**Exercice écrit 1**
Pouvez-vous recopier, dans le texte sur le vigneron-brasseur de Patrimonio, tout le passage qui va de « Pierre-François Maestracci est » jusqu'à « l’a mené ici. » ?
**Exercice écrit 2**
Comment traduire en anglais cette phrase du texte sur le vigneron-brasseur de Patrimonio : « Il sert de base arrière à la troisième édition du Ballà Boum, un festival dansant option électronique encerclé par les vignes et les falaises majestueuses. » ?
**Exercice écrit 3**
Pourriez-vous reprendre le texte sur le vigneron-brasseur de Patrimonio et en écrire la suite, à partir de sa dernière phrase ?

**Extrait à lire**
=====

Pierre-François Maestracci est un homme occupé. Au comptoir du Bacchus B, le bar qui sert de façade à la brasserie Ribella, une serveuse fait mine de s’étonner qu’obtenir un rendez-vous avec lui soit même possible. Il prévient, il fait une course et aura du retard avant de descendre de son pick-up Mitsubishi noir, consultant un portable qui n’arrête pas de vibrer à travers ses lunettes d’aviateur. La journée, le quadra en pantalon kaki et crocs bleues fait des allers-retours entre le bar et son « bistrot tropical », le Libertalia, situé au cœur de Patrimonio. Il sert de base arrière à la troisième édition du Ballà Boum, un festival dansant option électronique encerclé par les vignes et les falaises majestueuses. Le « vigneron-brasseur » se pose sur une longue table de bois, en gardant un œil distrait sur la vendange qui se fait au loin et déroule l’histoire qui l’a mené ici.

=====

**Lignes de données**
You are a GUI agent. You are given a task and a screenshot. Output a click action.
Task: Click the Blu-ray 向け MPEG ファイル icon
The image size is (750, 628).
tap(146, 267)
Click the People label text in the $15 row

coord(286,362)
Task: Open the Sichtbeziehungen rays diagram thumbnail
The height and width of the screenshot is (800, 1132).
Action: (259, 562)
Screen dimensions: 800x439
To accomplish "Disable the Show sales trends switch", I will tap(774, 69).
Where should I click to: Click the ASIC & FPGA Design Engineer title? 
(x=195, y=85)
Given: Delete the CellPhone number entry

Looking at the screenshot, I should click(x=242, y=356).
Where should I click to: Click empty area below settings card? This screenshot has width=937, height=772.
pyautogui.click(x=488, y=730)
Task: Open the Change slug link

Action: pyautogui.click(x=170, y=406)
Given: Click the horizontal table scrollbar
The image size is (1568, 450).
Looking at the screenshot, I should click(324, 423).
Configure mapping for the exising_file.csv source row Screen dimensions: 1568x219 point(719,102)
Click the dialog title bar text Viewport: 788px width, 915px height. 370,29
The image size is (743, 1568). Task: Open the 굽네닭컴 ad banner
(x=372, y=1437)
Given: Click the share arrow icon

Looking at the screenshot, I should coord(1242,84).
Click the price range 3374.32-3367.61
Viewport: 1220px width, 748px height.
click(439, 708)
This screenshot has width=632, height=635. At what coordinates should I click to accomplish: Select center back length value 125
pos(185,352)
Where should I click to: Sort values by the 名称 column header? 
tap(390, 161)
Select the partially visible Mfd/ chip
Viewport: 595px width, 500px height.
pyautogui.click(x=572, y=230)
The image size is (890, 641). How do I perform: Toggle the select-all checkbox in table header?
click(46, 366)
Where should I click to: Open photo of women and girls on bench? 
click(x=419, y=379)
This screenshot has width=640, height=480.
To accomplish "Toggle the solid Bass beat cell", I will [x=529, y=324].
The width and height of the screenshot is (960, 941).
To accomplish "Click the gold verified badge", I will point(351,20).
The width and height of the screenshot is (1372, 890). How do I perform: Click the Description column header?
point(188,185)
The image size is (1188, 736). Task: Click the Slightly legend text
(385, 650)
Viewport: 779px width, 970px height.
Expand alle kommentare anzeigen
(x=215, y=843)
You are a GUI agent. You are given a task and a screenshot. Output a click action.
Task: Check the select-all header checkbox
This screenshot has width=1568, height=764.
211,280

=====

**Résultat obtenu 1**
Pierre-François Maestracci est un homme occupé. Au comptoir du Bacchus B, le bar qui sert de façade à la brasserie Ribella, une serveuse fait mine de s’étonner qu’obtenir un rendez-vous avec lui soit même possible. Il prévient, il fait une course et aura du retard avant de descendre de son pick-up Mitsubishi noir, consultant un portable qui n’arrête pas de vibrer à travers ses lunettes d’aviateur. La journée, le quadra en pantalon kaki et crocs bleues fait des allers-retours entre le bar et son « bistrot tropical », le Libertalia, situé au cœur de Patrimonio. Il sert de base arrière à la troisième édition du Ballà Boum, un festival dansant option électronique encerclé par les vignes et les falaises majestueuses. Le « vigneron-brasseur » se pose sur une longue table de bois, en gardant un œil distrait sur la vendange qui se fait au loin et déroule l’histoire qui l’a mené ici.

**Résultat obtenu 2**
It serves as the home base for the third edition of Ballà Boum, a dance festival with an electronic slant, encircled by vineyards and majestic cliffs.

**Résultat obtenu 3**
Ma famille fait du vin depuis six générations. Je représente la septième, qui fait également de la bière. J’ai grandi sur une terre viticole, à Patrimonio, dans ce qu’on appelle en Corse une maison d’Américains. Au XVIIIe siècle, beaucoup de Corses et surtout des Cap Corsins, se sont installés en Amérique latine. Mon arrière-arrière-grand-père, Pierre-Antoine Maestracci, était marié à une Corse métisse, dont le père était Corse et la mère portoricaine. Ensemble, ils ont fait fortune avec une plantation de café. Cette maison, très atypique, avec pas mal de symboles maçonniques, a été finie en 1894. Hormis durant mes études, j’ai toujours vécu ici.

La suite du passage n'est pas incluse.